Easy, it was a trained donkey.

I once temped for an agency that sent me out to a little industrial park in the middle of nowhere. I had to sit at a table where they’d bring trays of cellphone shells and you’d have to put little drops of glue on the little Xs. 6 drops per shell. 25 shells per tray. For eight hours straight in a loud manufacturing setting.
When I left that day my brain was fried and my eyes wouldn’t focus correctly.
I didn’t go back.

I remember the ladies that worked there permanently giving me snide looks at the end of the day saying “It’s not as easy as it looks, eh?” and feeling sorry for them as their brains turned to mush doing that as a full-time job.

It took me two reads to get this.

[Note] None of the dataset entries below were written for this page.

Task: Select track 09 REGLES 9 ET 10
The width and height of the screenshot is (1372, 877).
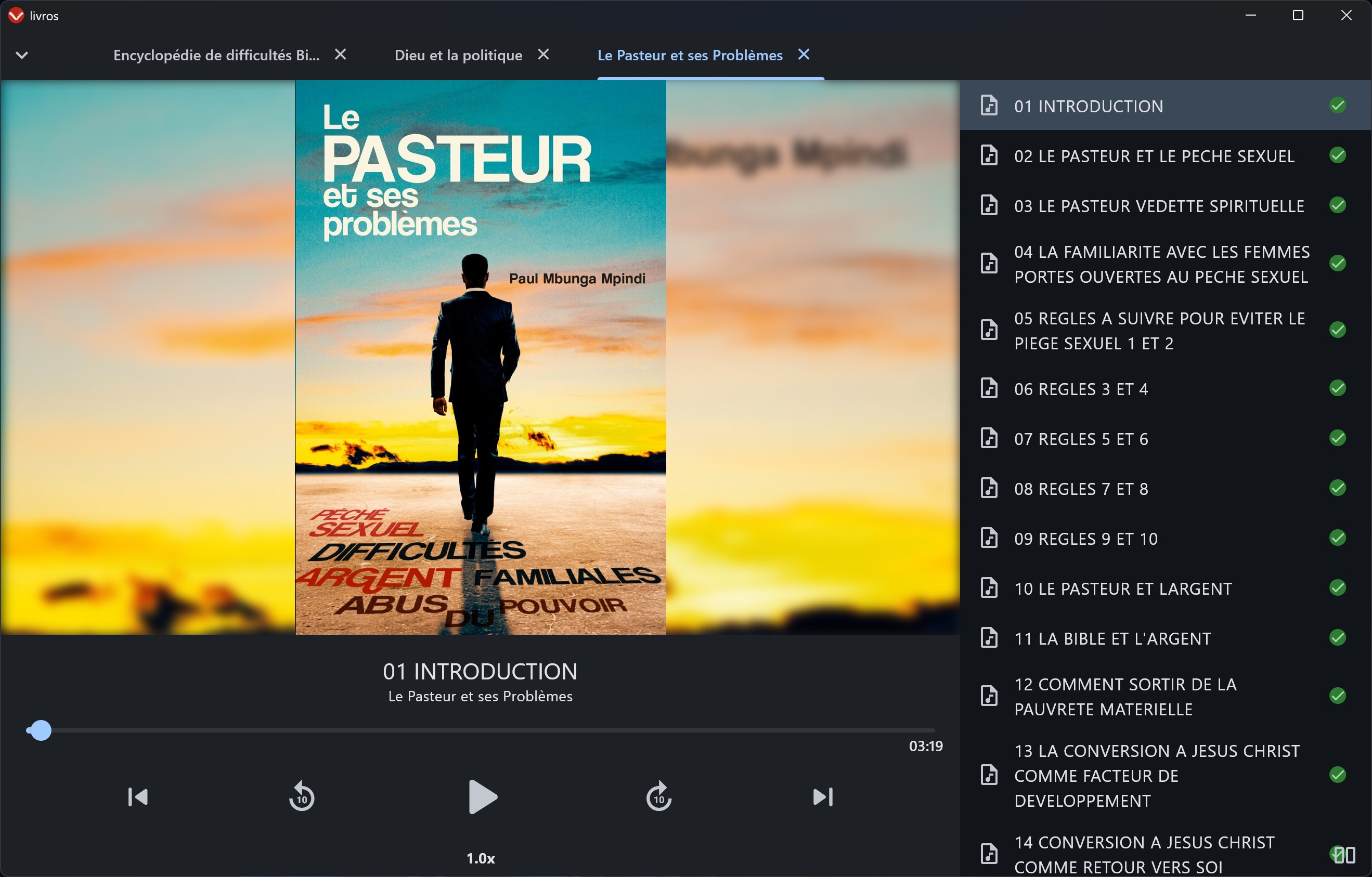Action: click(1085, 539)
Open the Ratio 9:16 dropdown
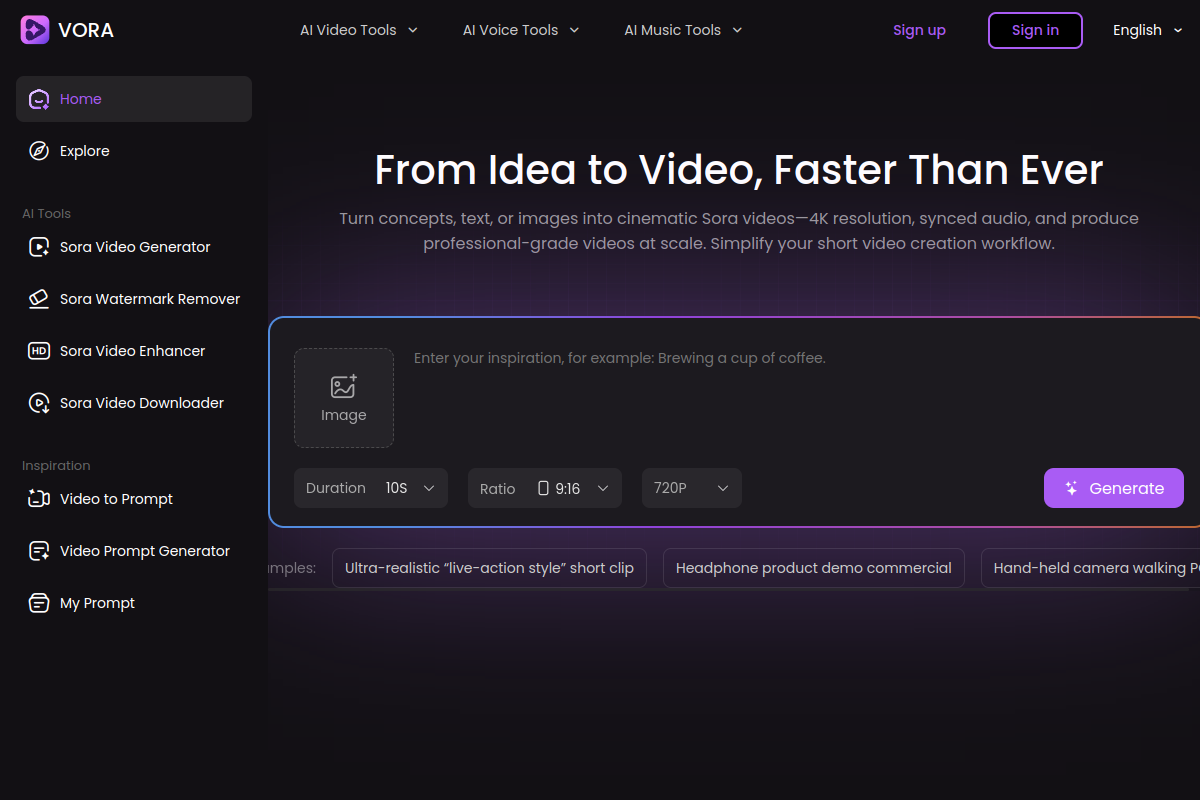 (x=545, y=488)
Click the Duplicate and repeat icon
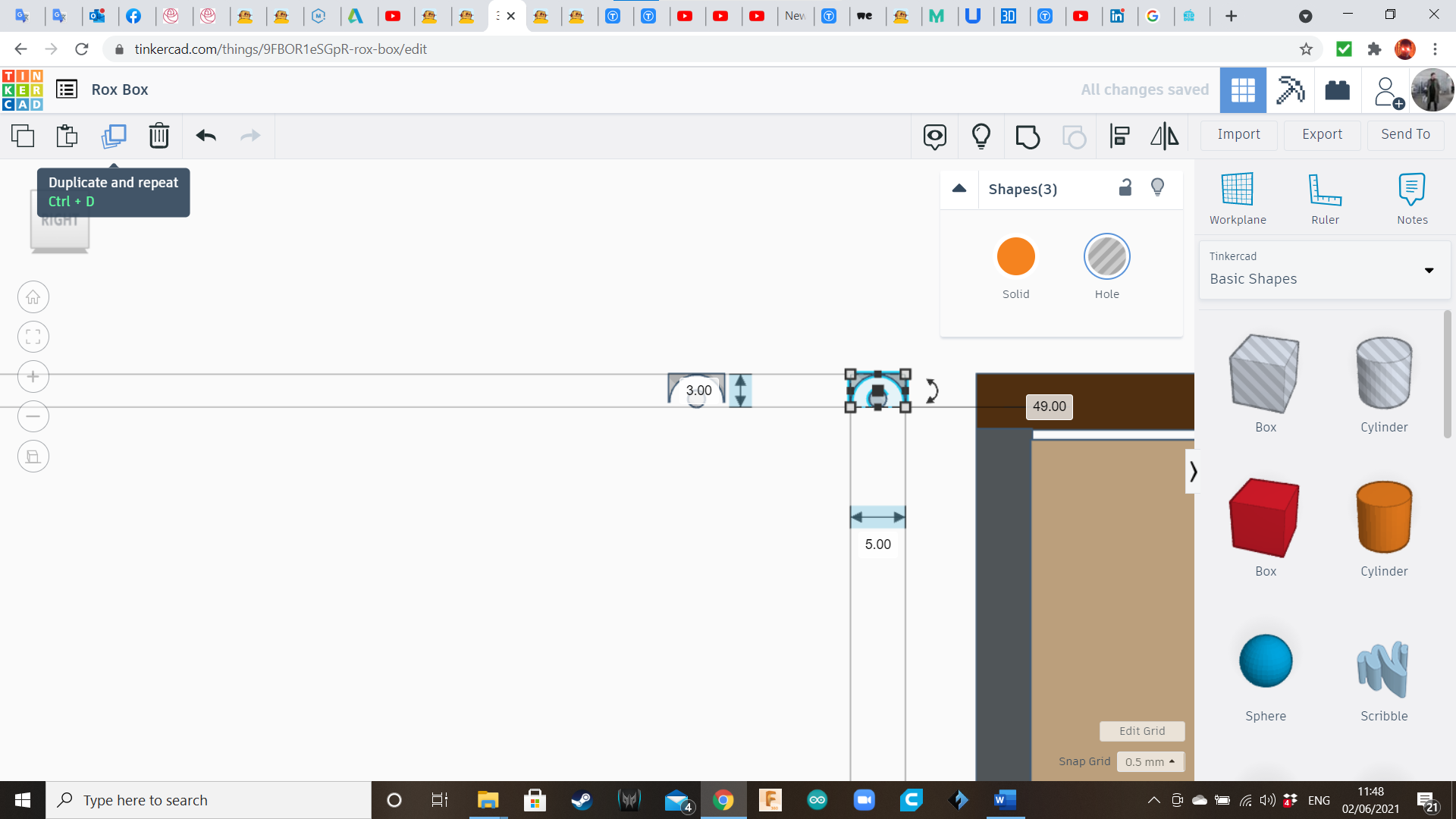This screenshot has width=1456, height=819. (114, 136)
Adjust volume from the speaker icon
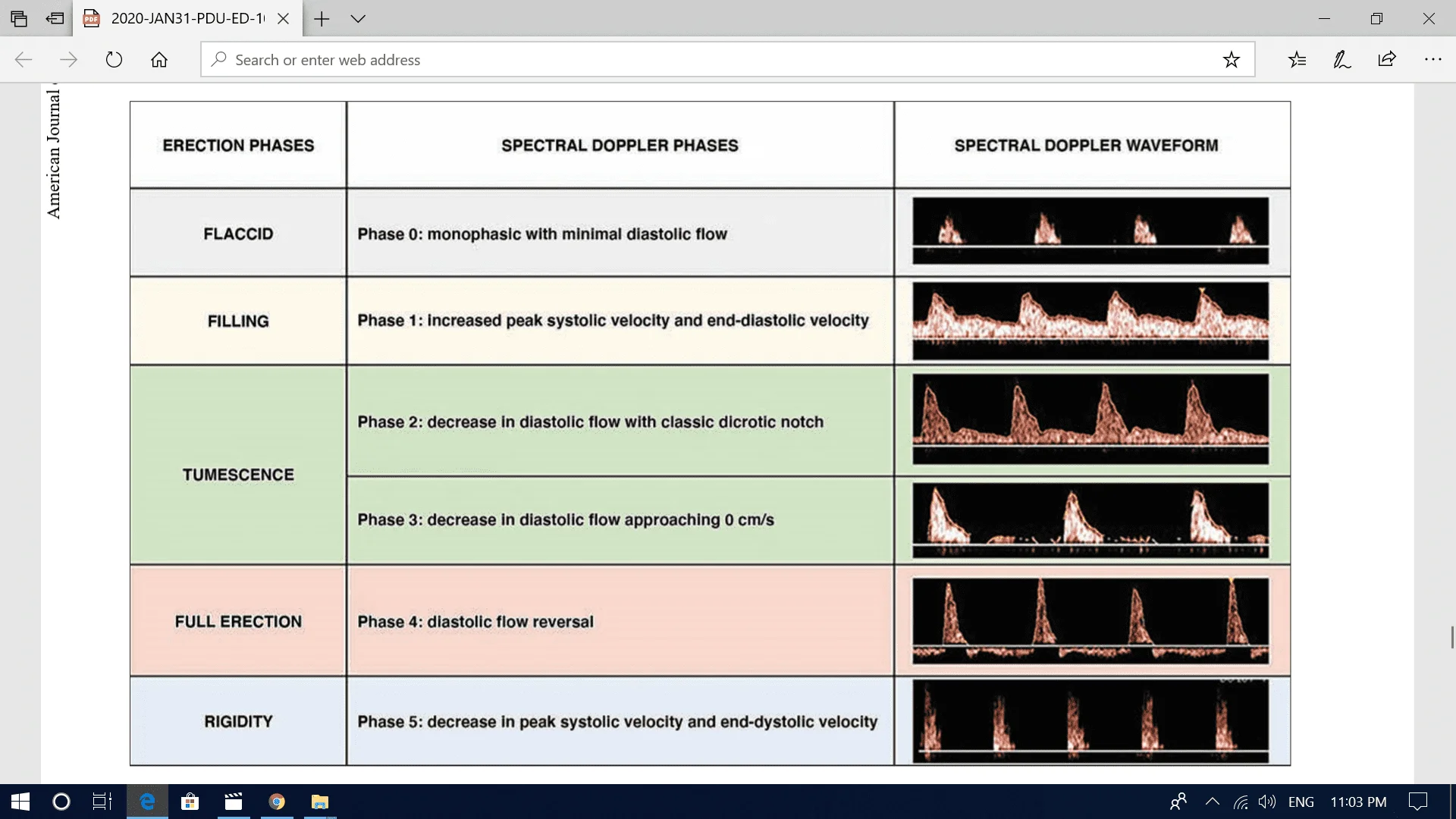Viewport: 1456px width, 819px height. tap(1266, 802)
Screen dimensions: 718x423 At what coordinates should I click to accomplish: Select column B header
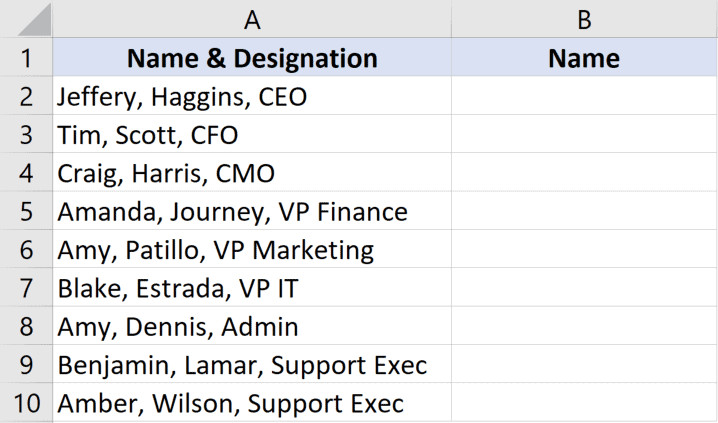click(584, 18)
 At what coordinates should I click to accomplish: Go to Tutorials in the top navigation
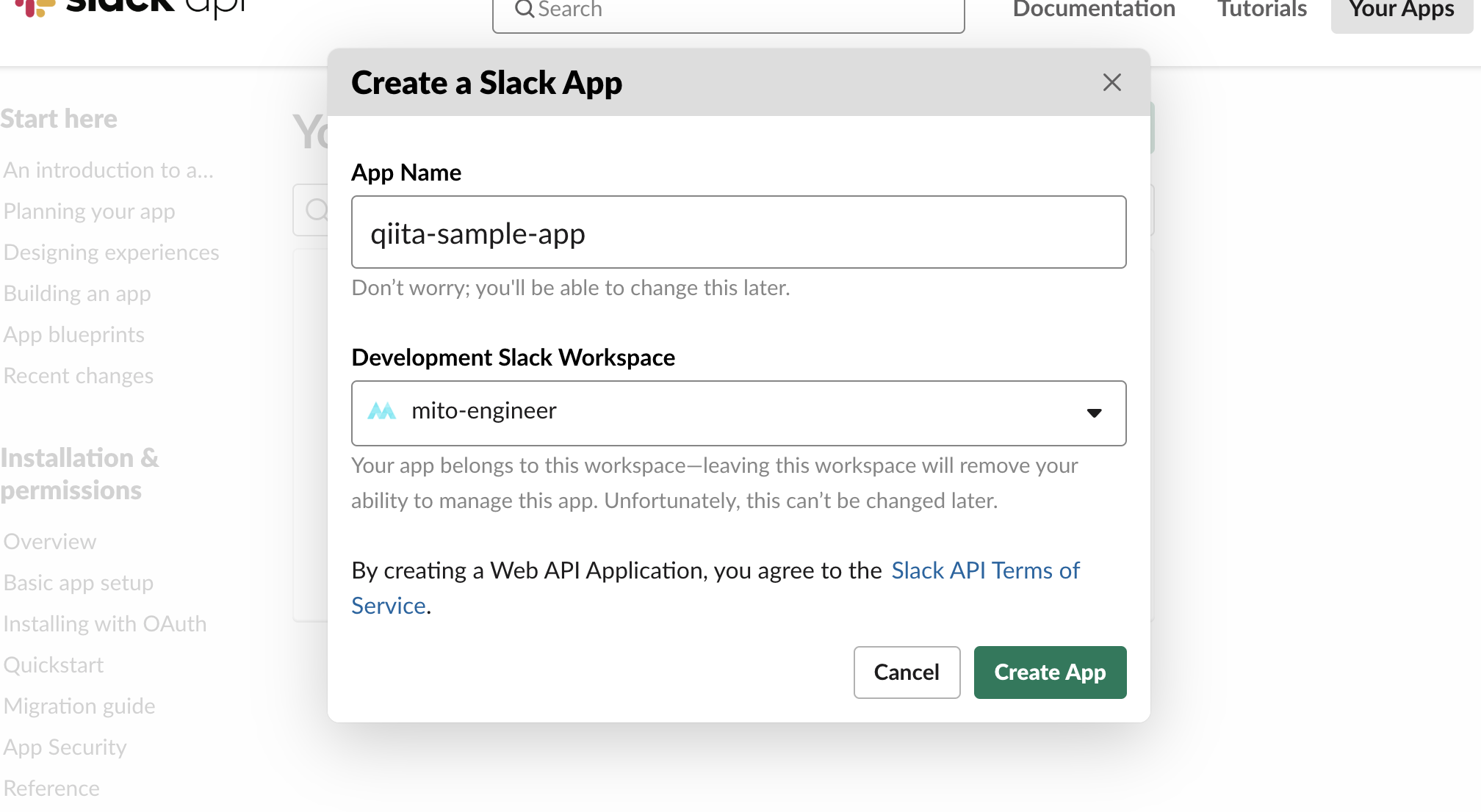[1261, 10]
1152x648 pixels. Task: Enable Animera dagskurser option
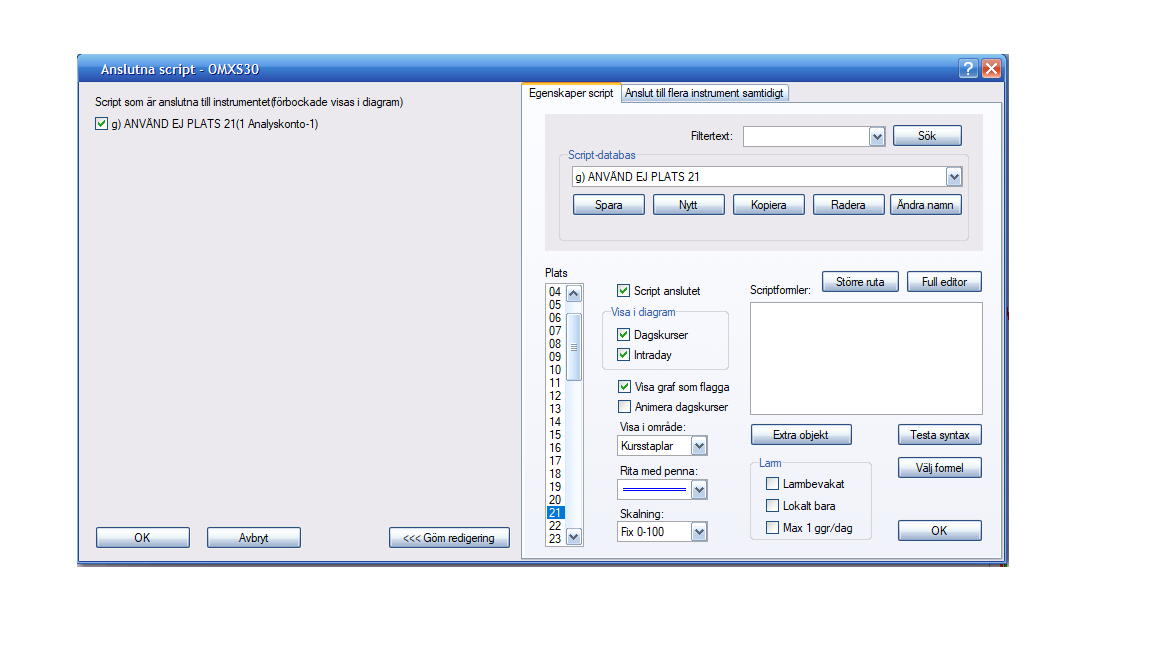click(x=624, y=407)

Very funny. :smiley: No sarcasm, I mean it.

The most mundane job I ever had was working as a Lab Monkey at my university during the summer. I worked there for a year and during the Fall and Winter semesters it was mostly sitting in a lab watching people work and refilling printers every now and then, but that was mile-a-minute excitement compared to the summer.

During the summer I worked in the nice new Health Services building they had built down town where all of the nursing and medical classes were. In this building I would actually work out of an office separate from the labs and I was supposed to go through and the check the labs several times an hour. The thing was there were only 2 or 3 classes per week in the building during the summer so there were rarely any students using the labs before and after their classes (when most people did their work). On top of that the nice new building only had parking for faculty so if a student wanted to use the labs when they weren’t already there for class they either had to pay high hourly parking prices or park at the main down town campus (where there were several more computer labs), walk to the bus stop, wait 30-60min for a bus, and take a 10min bus ride to the building. I would go for entire eight hour shifts and see only one student in the building.

It gets better. Several days a week the labs would close as of 5pm (when they began to get the idea that people weren’t using them they decided that they could shut them down and save some power), on those days my shifts would still go until 10pm. That’s right, for 5 hours I would be lab-sitting labs that were shut off and locked in an empty building.

Essential I would sit in the office for 4-8 hour shifts and lurk on the SDMB (as this was before I actually joined). I would like to take this time to make a formal announcement of thanks to the good members of this message board for keeping me sane through that summer.